◆ Dataset excerpts

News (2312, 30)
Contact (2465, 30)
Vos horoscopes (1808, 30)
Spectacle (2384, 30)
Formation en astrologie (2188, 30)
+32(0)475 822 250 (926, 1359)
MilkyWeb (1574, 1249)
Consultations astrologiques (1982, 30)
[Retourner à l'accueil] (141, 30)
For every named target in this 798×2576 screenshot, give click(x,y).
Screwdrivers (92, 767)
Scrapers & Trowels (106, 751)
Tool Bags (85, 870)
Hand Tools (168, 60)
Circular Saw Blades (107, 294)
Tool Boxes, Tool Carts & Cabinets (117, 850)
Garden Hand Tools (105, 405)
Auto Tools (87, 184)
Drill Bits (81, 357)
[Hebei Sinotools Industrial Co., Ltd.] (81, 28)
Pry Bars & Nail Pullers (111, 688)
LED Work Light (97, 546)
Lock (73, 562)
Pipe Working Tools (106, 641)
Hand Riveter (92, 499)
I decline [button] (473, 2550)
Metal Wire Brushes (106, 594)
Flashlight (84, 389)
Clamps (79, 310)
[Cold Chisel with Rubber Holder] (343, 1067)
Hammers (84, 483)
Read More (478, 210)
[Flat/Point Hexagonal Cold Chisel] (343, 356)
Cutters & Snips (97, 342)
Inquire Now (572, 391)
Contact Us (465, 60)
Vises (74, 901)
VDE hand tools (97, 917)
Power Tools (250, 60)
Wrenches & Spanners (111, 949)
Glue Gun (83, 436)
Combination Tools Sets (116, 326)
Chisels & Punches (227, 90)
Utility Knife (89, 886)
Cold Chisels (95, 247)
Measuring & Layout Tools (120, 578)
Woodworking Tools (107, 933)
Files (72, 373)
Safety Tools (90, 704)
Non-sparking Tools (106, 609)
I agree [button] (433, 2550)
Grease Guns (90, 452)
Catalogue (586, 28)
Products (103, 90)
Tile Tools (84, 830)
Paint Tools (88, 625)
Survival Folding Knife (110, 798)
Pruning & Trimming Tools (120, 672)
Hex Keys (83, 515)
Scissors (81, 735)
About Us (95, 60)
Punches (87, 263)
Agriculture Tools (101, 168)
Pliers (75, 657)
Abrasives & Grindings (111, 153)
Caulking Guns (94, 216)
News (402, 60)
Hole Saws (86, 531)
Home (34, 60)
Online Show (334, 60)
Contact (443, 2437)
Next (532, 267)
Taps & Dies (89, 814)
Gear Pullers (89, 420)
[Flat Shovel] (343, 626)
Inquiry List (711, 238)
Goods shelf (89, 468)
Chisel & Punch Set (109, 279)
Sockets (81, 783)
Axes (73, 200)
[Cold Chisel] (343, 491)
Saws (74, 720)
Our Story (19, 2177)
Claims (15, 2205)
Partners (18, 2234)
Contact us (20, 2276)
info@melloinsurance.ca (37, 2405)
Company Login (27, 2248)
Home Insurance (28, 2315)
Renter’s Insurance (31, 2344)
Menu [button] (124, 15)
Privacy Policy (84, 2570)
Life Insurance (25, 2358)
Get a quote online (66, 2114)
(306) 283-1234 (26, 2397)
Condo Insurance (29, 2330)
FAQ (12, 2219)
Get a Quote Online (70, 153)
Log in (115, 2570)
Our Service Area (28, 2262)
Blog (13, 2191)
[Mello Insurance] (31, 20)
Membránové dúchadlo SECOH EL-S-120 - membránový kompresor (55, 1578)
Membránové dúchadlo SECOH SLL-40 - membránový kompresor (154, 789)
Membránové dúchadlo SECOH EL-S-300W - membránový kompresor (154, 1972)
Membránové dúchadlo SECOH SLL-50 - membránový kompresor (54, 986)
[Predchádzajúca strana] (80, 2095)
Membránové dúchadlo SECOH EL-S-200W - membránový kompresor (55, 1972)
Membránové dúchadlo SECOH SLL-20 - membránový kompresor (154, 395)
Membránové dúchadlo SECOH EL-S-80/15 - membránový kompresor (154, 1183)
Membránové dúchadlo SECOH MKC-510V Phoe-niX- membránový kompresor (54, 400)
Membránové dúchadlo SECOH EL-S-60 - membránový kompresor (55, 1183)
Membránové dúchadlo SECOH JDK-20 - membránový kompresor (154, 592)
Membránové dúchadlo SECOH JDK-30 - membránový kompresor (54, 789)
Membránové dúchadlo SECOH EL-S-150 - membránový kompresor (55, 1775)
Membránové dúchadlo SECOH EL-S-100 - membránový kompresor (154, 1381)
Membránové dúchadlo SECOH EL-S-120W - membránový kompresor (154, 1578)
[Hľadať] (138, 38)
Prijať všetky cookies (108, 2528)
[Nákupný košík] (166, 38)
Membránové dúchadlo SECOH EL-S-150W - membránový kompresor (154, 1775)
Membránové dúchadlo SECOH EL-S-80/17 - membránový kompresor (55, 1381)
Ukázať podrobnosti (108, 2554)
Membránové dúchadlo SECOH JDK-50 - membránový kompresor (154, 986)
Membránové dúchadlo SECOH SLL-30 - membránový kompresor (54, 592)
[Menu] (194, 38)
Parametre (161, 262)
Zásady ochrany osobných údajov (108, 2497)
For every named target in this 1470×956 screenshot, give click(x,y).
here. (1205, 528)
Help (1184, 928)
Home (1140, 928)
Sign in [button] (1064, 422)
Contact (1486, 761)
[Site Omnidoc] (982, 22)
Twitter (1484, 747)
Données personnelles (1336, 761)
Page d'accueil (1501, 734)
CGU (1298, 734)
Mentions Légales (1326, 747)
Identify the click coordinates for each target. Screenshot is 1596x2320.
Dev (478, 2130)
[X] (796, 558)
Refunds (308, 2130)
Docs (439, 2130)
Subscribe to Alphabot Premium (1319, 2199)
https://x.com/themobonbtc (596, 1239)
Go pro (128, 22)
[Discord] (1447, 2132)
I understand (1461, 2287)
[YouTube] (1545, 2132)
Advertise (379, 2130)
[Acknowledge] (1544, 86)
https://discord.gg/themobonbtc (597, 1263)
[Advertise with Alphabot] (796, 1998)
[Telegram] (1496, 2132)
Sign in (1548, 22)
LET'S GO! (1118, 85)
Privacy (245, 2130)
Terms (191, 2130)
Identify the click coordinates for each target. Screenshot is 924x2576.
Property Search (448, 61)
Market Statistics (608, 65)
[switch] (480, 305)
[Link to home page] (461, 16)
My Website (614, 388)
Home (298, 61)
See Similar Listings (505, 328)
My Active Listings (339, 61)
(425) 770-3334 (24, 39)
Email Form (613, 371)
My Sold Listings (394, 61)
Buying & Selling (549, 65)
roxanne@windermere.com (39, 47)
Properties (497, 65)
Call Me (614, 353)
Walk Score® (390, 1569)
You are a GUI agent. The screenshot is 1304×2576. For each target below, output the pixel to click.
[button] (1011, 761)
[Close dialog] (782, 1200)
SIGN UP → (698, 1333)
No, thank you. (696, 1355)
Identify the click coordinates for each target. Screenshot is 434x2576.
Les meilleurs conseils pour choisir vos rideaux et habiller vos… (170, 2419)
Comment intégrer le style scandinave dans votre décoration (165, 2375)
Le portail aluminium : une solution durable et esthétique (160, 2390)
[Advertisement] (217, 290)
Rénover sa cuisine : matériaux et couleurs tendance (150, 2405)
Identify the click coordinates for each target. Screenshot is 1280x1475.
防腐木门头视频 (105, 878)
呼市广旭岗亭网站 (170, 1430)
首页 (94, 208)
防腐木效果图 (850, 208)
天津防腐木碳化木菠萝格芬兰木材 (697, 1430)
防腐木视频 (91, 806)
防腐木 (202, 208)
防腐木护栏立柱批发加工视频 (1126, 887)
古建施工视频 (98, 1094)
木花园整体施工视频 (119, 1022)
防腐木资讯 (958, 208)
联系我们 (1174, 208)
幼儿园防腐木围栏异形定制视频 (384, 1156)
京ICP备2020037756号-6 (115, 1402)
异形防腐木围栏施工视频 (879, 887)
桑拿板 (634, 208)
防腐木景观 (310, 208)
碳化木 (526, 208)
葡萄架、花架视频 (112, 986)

◆ Exercise
Could you tally the lines of the listing above that contain the word "Contact"? Give the number by itself.

◆ Exercise result
5